Reputation: 429
I have a CLR stored procedure that references an assembly created in VS 2008 that uses Linq. Lets call this assembly 'MyLib'.
I can't seem to get 'MyLib' into my SQL 2005 database. I do the following:
CREATE ASSEMBLY [MyLib]
FROM 'C:\MyLib\bin\Release\MyLib.dll'
WITH PERMISSION_SET = UNSAFE
GO
But I get the error:
Assembly 'MyLib' references assembly 'system.core, version=3.5.0.0,
culture=neutral, publickeytoken=b77a5c561934e089.', which is not present
in the current database. SQL Server attempted to locate and automatically
load the referenced assembly from the same location where referring assembly
came from, but that operation has failed (reason: 2(error not found)). Please
load the referenced assembly into the current database and retry your request.

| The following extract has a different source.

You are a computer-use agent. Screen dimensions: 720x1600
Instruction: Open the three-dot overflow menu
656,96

Is there an easier way to get all of the .Net 3.5 assemblies into the SQL 2005 CLR, other than me writing out a 'CREATE ASSEMBLY' command for each one? Is there some "best practice" way of doing this?
Upvotes: 5
Views: 6038
Reputation: 48486
Check out this thread. Basically you have to manually get the new assemblies to load, instead of them being loaded automatically from the global assembly cache.
(the CLR for version 2.0 and 3.5 is the same)
Upvotes: 2
Reputation: 754548
SQL Server 2005 shipped with the v2.0.50727 CLR - which did NOT include LINQ just yet.

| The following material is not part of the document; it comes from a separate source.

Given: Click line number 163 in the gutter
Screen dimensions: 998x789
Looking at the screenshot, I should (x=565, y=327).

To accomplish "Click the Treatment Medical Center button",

You won't be able to use LINQ in SQL 2005 CLR assemblies - you need to stick to the original set of .NET 2.0 assemblies.
The only slim chance there is would be to include all the relevant 3.5 system assemblies (i.e. System.Linq, System.Data.Linq) in your deployment - they're all based on the .NET 2.0 CLR so that might be possible - I personally probably wouldn't bother trying, seems like too much work and too much hassle.
SQL Server 2008 R2 will most likely ship with a new CLR included (just my guess - no official confirmation or announcement available just yet, AFAIK).